The Supreme Court ruled that prolonging a traffic stop without reasonable suspicion violates the Fourth Amendment, but the alternate question in this case is: did Officer Struble have reasonable suspicion to conduct a dog sniff? This question was not addressed by the Eighth Circuit when that Court first ruled against Rodriguez. However, in the record of the proceedings against Rodriguez, Officer Struble said that he noticed that Rodriguez’s car had a strong deodorizer, which made him suspicious. (Another analysis of the case by Rory Little mentioned that Officer Struble also said his suspicions were aroused by how nervous the passenger in the car was.) So probably what will happen next is that the Eighth Circuit will consider whether that amounts to reasonable grounds for a drug sniff.

Does this ruling affect my case?

The Supreme Court did not explicitly make this ruling retroactive. That means that someone who has already been sentenced under the same circumstances — namely, they were arrested at a traffic stop in which a K-9 police officer performed a drug sniff, the drug sniff added time to the traffic stop, and the police officer had no reasonable grounds to suspect drugs would be found until the dog alerted — could use this in their case, but it might not help them. If the Government proved the police did have reasonable suspicions, then it definitely wouldn’t help them.
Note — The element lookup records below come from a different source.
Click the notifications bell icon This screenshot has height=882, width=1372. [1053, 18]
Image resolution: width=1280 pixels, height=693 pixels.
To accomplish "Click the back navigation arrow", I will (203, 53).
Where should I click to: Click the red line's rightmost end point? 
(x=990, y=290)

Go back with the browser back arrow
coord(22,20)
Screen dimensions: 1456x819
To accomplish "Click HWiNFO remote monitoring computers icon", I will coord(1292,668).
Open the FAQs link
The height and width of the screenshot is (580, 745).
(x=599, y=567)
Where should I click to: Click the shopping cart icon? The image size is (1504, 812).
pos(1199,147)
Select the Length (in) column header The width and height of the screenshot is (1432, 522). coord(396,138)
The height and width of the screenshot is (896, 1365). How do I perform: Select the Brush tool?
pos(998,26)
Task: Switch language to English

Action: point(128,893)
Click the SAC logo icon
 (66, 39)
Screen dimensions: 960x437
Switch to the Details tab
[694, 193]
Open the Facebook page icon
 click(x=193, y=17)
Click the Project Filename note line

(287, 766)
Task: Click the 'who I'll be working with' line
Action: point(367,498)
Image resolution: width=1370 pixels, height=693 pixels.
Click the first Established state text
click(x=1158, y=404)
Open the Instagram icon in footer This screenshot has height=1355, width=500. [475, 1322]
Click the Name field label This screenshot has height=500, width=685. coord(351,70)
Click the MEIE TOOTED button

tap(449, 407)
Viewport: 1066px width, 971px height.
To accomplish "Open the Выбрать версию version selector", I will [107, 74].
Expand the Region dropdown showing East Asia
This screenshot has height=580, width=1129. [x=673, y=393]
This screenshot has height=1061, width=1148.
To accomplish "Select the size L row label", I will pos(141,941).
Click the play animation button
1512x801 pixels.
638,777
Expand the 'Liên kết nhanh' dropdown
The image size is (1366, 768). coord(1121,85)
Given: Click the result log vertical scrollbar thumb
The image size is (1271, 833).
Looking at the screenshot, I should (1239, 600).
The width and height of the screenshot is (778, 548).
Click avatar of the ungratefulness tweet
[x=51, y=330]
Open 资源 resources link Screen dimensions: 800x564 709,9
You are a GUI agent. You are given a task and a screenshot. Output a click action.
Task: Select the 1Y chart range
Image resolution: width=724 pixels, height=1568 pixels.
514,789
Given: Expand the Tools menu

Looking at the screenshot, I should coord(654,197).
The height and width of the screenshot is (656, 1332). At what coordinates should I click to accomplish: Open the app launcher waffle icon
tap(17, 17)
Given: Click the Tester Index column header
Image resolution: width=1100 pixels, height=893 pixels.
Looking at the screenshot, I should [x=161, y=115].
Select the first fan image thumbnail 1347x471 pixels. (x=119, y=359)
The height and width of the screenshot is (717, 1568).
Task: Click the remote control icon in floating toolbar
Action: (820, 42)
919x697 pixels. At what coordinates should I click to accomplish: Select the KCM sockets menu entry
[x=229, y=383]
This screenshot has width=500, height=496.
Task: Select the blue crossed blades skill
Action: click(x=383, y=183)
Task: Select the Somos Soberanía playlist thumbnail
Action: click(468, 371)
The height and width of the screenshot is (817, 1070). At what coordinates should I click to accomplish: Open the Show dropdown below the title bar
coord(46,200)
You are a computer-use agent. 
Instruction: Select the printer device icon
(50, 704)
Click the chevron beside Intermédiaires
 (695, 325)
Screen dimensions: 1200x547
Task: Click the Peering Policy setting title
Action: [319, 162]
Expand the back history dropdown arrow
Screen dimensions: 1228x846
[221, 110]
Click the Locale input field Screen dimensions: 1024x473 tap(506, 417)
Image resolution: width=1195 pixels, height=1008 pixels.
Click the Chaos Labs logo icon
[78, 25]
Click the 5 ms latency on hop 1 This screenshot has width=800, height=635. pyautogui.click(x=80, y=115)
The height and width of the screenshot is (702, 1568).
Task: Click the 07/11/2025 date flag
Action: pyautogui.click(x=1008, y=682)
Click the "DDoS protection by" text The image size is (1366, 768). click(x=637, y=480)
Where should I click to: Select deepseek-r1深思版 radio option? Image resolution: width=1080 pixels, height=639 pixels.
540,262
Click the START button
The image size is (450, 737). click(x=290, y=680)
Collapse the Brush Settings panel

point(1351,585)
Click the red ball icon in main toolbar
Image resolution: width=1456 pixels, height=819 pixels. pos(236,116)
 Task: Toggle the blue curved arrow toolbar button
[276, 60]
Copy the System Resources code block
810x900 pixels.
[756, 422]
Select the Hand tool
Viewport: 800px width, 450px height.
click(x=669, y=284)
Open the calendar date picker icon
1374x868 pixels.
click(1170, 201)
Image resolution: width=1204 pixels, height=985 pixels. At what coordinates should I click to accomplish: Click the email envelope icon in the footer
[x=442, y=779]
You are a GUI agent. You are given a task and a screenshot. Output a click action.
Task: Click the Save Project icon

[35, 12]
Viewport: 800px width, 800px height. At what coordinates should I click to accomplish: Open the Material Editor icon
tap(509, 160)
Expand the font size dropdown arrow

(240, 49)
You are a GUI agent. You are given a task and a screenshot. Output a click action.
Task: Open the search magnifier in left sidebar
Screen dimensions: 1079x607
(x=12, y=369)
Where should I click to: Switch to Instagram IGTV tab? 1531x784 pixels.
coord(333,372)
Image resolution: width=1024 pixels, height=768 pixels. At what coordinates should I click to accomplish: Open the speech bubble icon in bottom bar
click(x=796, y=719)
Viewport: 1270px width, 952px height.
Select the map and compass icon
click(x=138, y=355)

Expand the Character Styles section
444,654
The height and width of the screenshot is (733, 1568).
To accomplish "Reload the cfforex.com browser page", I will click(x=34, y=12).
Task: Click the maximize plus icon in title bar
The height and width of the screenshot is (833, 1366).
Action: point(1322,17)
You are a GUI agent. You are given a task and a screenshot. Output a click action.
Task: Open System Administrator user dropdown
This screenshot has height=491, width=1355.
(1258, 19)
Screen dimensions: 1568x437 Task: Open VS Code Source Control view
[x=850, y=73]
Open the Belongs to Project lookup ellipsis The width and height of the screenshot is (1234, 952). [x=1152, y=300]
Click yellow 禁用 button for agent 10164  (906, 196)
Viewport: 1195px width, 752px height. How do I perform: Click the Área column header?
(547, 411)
What loose ends does this ruling leave?

The Supreme Court’s majority ruling may sound like a simple rule, but, as Rory Little’s analysis of the opinion points out, real life is not so nice and neat. Since the majority opinion said that the problem is extending the time of the traffic stop, not with the dog sniff, will police officers squeeze dog sniffs into traffic stops by rearranging how they conduct a traffic stop? (The majority opinion said that if a police officer works faster, that just means the traffic stop ought to be shorter, but probably someone in law enforcement will be creative enough to think of a way around that.)

This case is really another form of the question: When is it allowable for what starts as a traffic stop to turn into a drug investigation? And does a dog sniff turn a traffic stop into a drug investigation? If so, was there “reasonable suspicion” to turn a traffic stop into a drug investigation? And if a dog sniff doesn’t turn a traffic stop into a drug investigation, why doesn’t it? Remember that right now the Supreme Court holds that a dog sniff is not an invasive search since it does not reveal any legal activities, only the presence of contraband. Rory Little’s analysis ends by asking whether that view of dog sniffs is going to change.

Nevertheless, it is reassuring that the Supreme Court’s ruling limits the power the police have to delay people during traffic stops.